The film is so full of itself, but I can't help but think it's raised beyond its roots by the (sometimes campy over) acting of the leads. I just love to put it on and let it play in the background. Gorgeous damn film.
post #5 of 10
Quote:
Originally Posted by Wayward_Woman View Post
Ten Commandments is one of my favorite epic films, and for years was required easter activity. Its mark is indelible upon my psyche: The costumes by Edith Head, Anne Baxter and Debra Paget vamping it up, and Yul Brynner. Oh the Yul Brynner.

I think the spoils of Ethiopia scene is one of those beautiful moments of excess...It instantly calls to mind all those treasure hoards you read about in books like 1001 Arabian Nights.

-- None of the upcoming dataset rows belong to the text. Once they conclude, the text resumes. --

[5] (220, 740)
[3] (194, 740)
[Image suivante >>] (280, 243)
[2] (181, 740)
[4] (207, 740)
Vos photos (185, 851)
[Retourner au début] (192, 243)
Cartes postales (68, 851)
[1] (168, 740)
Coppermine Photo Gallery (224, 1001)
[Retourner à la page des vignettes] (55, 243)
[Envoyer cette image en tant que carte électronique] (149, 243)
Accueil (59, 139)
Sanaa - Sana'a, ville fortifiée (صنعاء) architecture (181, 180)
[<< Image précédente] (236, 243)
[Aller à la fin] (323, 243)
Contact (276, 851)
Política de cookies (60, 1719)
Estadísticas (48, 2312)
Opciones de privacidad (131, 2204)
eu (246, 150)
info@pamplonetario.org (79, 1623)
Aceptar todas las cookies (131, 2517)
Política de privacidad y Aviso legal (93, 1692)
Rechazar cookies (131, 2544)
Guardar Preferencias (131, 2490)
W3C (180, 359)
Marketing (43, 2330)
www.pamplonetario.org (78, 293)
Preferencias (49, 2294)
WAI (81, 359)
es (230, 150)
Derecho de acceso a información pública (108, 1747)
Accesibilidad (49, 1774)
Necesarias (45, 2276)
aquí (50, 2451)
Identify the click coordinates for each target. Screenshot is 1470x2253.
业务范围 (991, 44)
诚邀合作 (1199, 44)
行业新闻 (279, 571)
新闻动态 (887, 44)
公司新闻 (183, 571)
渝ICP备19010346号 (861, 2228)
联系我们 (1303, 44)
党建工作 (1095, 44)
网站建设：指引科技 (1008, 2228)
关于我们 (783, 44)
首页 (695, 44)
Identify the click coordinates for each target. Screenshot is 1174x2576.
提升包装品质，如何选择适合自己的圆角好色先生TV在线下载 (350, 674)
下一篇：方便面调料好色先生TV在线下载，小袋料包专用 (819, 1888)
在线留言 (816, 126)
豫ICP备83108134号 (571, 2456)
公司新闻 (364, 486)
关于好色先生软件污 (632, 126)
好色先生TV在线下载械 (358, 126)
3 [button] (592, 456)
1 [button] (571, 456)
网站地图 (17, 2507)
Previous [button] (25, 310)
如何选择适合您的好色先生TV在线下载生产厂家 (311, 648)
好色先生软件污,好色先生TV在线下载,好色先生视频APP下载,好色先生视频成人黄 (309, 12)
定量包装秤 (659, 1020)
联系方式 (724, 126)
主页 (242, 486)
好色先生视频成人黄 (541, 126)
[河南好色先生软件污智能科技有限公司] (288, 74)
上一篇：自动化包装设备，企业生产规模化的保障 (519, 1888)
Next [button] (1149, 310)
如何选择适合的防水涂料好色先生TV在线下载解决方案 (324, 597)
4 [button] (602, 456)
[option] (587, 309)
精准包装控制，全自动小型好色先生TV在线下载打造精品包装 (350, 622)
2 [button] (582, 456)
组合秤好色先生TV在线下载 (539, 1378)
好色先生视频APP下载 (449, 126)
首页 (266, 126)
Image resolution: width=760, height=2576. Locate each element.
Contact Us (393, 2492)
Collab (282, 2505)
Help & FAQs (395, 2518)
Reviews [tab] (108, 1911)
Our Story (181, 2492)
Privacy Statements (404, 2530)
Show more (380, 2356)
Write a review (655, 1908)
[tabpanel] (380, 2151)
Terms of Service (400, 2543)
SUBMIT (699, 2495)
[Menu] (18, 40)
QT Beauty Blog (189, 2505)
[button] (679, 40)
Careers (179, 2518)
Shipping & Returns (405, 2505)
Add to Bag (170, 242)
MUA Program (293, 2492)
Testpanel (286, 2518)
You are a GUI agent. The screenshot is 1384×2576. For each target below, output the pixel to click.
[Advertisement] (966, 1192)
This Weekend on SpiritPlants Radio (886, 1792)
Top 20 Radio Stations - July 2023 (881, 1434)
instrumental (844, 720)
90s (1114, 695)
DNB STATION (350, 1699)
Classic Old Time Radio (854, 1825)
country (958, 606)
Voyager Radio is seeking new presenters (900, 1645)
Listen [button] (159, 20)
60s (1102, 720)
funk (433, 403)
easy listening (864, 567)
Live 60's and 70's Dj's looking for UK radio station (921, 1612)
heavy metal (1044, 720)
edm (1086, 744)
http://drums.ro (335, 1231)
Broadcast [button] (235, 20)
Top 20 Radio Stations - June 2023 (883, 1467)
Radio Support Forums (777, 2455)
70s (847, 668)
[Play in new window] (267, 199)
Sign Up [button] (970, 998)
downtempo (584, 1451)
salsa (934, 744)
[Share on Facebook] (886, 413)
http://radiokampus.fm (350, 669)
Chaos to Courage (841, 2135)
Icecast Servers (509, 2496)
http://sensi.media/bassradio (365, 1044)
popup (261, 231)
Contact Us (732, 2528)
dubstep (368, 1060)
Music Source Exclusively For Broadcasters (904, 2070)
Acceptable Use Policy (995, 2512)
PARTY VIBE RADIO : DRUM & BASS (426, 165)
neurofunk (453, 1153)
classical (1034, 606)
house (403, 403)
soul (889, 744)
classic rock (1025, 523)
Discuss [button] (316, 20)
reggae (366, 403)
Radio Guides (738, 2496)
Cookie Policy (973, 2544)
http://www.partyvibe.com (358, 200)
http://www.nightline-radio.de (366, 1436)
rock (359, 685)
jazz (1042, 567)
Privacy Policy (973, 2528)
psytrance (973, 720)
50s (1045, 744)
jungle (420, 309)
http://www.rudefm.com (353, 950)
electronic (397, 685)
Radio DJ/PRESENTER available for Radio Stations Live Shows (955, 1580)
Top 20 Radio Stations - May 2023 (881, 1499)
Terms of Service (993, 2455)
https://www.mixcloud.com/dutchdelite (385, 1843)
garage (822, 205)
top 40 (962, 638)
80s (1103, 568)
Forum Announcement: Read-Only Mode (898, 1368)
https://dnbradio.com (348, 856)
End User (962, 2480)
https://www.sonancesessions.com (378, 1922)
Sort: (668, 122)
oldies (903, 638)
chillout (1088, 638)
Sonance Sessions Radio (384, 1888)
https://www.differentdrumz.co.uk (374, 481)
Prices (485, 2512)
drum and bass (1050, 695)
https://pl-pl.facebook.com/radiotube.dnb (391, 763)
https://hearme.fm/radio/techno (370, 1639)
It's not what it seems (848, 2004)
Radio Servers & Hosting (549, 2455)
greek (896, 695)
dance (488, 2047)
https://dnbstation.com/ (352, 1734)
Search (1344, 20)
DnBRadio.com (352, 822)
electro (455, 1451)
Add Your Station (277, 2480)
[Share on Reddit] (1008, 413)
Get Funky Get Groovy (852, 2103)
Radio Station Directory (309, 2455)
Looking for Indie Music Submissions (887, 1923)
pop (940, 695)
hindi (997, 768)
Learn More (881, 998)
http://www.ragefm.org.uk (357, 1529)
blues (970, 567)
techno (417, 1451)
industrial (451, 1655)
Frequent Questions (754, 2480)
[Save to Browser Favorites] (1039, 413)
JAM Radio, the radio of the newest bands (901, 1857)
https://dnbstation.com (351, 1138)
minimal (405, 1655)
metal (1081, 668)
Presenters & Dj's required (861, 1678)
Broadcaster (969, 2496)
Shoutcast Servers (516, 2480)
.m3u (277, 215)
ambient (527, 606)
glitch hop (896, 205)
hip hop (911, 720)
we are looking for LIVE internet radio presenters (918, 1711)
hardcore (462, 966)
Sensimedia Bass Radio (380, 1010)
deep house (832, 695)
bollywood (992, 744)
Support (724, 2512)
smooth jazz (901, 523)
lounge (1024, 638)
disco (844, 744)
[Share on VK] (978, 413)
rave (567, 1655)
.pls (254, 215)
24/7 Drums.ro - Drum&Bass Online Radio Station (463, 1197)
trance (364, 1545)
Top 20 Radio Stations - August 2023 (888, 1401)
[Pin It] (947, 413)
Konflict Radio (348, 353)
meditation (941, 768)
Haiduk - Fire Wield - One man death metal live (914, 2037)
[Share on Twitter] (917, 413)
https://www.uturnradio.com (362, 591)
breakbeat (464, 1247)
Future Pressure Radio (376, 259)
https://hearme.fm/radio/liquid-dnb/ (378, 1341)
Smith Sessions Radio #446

The film is so full of itself, but I can't help but think it's raised beyond its roots by the (sometimes campy over) acting of the leads. I just love to put it on and let it play in the background. Gorgeous damn film.
Still a big bombastic favourite of mine as well from way back. Yul Brynner is a fucking pimp in sandals in that move. So cool.
post #6 of 10
O-beh? Mooooe-zess, Mooooe-zess...
post #7 of 10
Quote:
Originally Posted by mcnooj82 View Post
O-beh? Mooooe-zess, Mooooe-zess...
Haaaaaahahahahahaha

YOU try and order this guy around...

post #8 of 10
Thread Starter 

Thanks Folks

I have enjoyed reading your responses, folks. At the age of 66, I find many of the younger generations(for convenience lets say those born after 1970) have a wonderful sense of humour. That may be because, as the great American critic Gore Vidal once wrote, "they have had laughing-gas pumped into their lounge-rooms every night all their lives."-Ron
post #9 of 10
Vidal had his finger on the pulse of contemporary America. He knew what went on in our lounge rooms.
post #10 of 10
My favorite aspect of The Ten Commandments is the decision to add a female antagonist to the story, so that Jehovah comes across as less of a villain.